Australia's largest mortgage broker says it has recorded a fall in the number of investor property loans it processes, with a big drop off in NSW.
The number of property investor loans processed by Australia's largest mortgage broker fell in June, with a big slide in investment loans in the booming Sydney market.
AFG processed a record 11,056 mortgages worth $5.1 billion in June, but only 36.9 per cent were for property investment, down from 40.9 per cent in May.
The sharpest fall in investor loans was in NSW, sliding to 41.6 per cent in June from 49.8 per cent in May, amid ongoing concerns of overheating in Sydney's house market.
Rapid price rises in the NSW capital have largely been fuelled by investor activity.
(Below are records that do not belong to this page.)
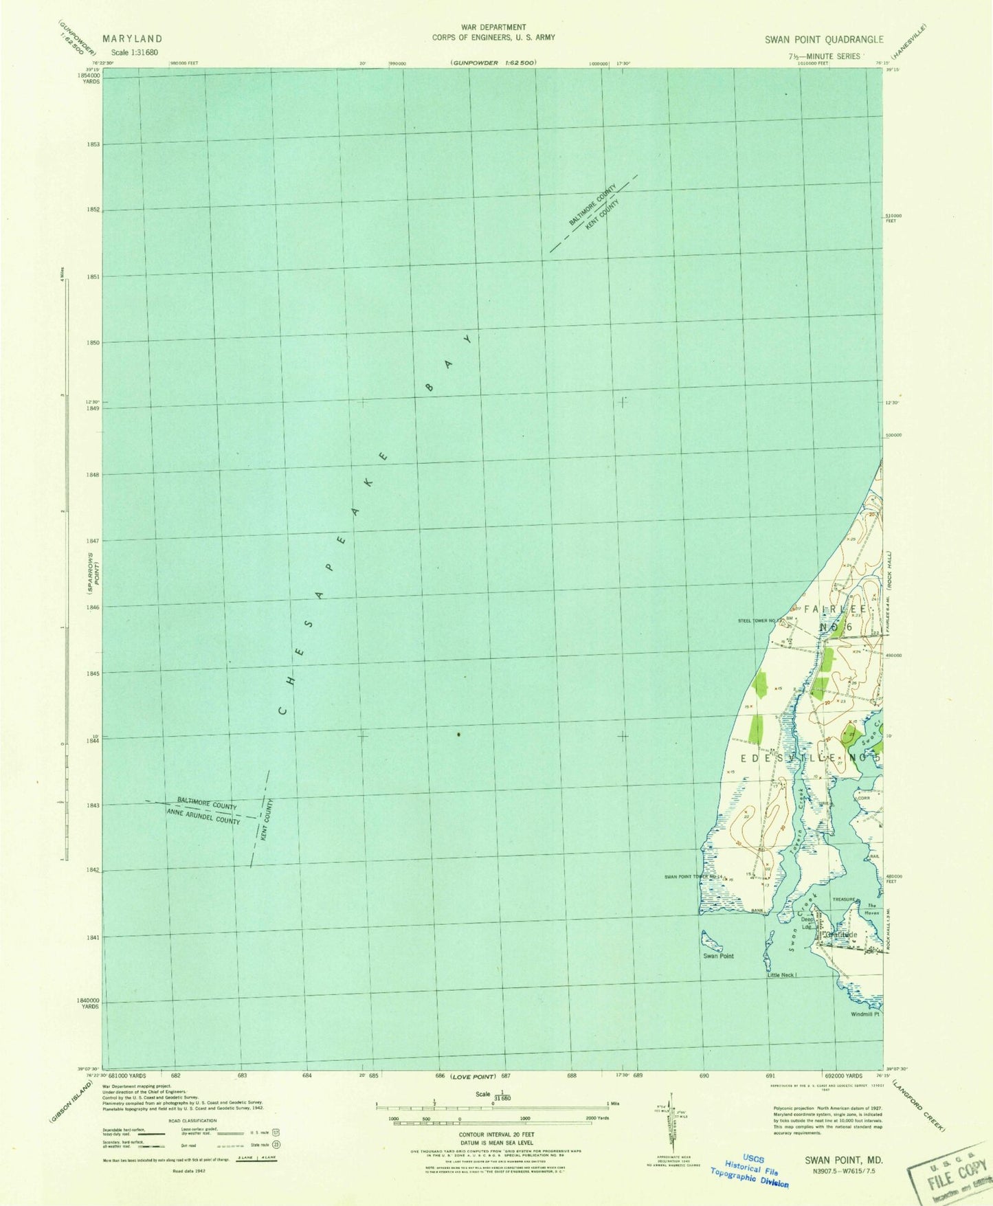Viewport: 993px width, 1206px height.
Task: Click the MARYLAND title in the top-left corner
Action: (x=133, y=39)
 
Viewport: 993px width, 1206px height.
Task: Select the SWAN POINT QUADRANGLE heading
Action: (x=824, y=40)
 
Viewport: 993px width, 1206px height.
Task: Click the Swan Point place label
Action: (x=718, y=956)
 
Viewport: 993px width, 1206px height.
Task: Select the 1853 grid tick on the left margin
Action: (x=93, y=144)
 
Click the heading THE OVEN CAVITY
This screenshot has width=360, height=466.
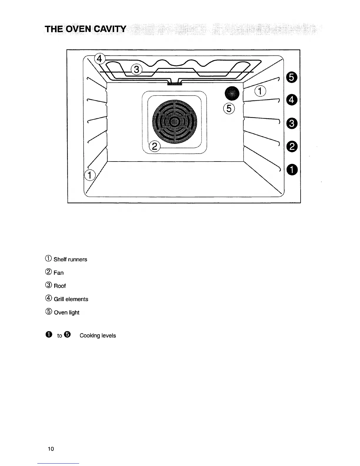(85, 29)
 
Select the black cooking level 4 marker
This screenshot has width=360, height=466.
(291, 100)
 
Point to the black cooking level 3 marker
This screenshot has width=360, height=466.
(291, 123)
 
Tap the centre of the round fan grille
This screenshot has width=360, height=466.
(175, 122)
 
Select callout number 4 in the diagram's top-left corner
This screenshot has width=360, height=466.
(99, 59)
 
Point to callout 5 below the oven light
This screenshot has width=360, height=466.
(229, 109)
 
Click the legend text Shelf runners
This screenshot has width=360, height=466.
(70, 259)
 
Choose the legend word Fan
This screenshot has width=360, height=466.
(59, 273)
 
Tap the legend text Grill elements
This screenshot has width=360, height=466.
(71, 299)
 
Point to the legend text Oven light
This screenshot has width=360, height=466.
(66, 312)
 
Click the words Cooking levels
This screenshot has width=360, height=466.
(98, 336)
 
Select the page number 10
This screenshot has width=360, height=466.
(51, 449)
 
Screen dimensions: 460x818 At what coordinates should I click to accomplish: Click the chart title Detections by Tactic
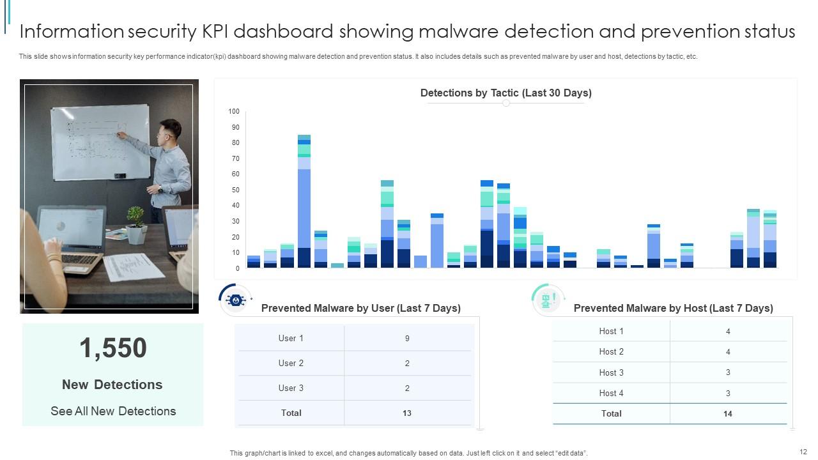[x=505, y=93]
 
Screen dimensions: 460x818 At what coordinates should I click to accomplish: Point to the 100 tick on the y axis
[x=234, y=112]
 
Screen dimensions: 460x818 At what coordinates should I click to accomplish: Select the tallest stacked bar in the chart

"If this trend continues, it should help allay concerns about overheating in Sydney in particular, as investment levels there come back into line with the sustainable, long term national average," AFG managing director Brett McKeon said.
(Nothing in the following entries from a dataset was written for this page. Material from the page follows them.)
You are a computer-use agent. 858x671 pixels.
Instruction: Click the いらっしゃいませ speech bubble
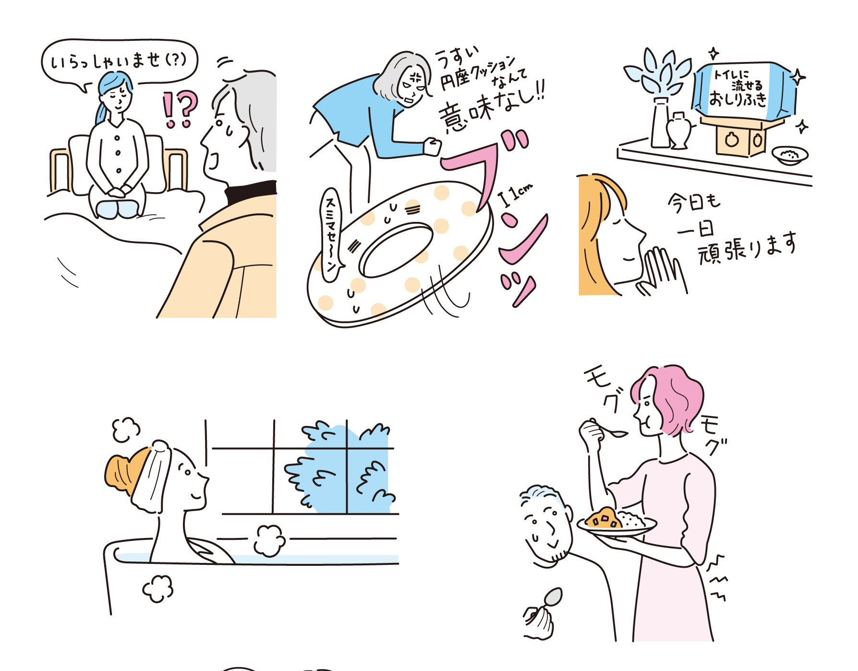click(120, 61)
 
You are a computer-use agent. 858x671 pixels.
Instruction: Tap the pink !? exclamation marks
click(179, 110)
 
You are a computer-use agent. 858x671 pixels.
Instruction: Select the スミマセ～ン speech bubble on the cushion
click(332, 234)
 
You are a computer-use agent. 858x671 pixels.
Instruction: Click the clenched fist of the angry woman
click(432, 146)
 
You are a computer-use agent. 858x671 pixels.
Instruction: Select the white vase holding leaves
click(661, 123)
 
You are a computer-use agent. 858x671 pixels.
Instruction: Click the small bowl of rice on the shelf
click(790, 155)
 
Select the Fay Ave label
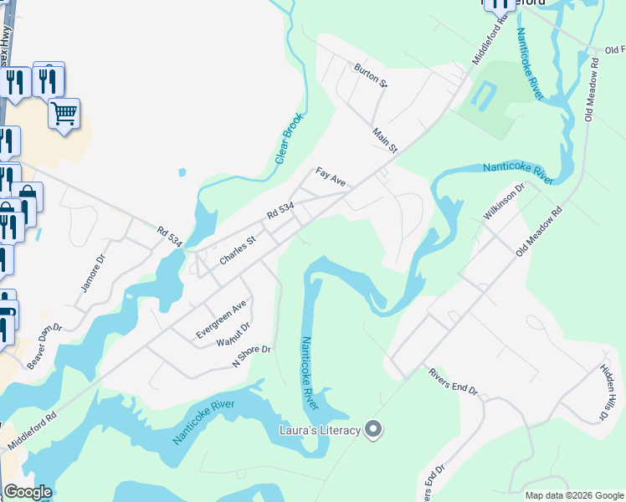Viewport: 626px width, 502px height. (x=331, y=177)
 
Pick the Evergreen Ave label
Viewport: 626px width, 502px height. (x=223, y=319)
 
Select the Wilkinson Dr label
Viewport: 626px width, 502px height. (x=503, y=202)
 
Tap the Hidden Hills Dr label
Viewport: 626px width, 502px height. (x=608, y=392)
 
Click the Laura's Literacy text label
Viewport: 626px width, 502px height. (x=319, y=430)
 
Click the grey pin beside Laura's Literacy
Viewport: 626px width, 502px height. (x=374, y=430)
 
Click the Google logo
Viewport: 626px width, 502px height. (x=28, y=492)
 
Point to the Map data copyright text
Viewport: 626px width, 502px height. (x=573, y=495)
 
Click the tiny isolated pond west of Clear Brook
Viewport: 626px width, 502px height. (x=182, y=173)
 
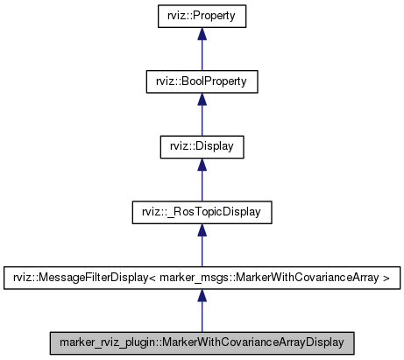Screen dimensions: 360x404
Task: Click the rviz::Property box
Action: click(202, 16)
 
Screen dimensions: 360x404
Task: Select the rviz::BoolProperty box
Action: click(202, 81)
The figures show moves by the Australian Prudential Regulatory Authority to cool the Sydney market were taking effect, he said.
The regulator has heightened surveillance of lending practices and warned that growth in investor loan portfolios materially above 10 per cent could prompt regulatory action.
AFG said the number of loans to investors were also down in South Australia, Queensland, Victoria, and Western Australia.
Figures released last week by the Reserve Bank showed the value of investor housing loans rose 0.8 per cent in May, taking growth over 12 months to 10.4 per cent.
Meanwhile, the latest property market analysis from CoreLogic RP Data showed house prices continue to surge.
In the week ending Sunday, prices rose an average 1.2 per cent in Sydney and 2.3 per cent in Melbourne - the third consecutive weekly rise in both cities.
Annual price growth has lifted to 16.4 per cent for Sydney and 10.4 per cent for Melbourne.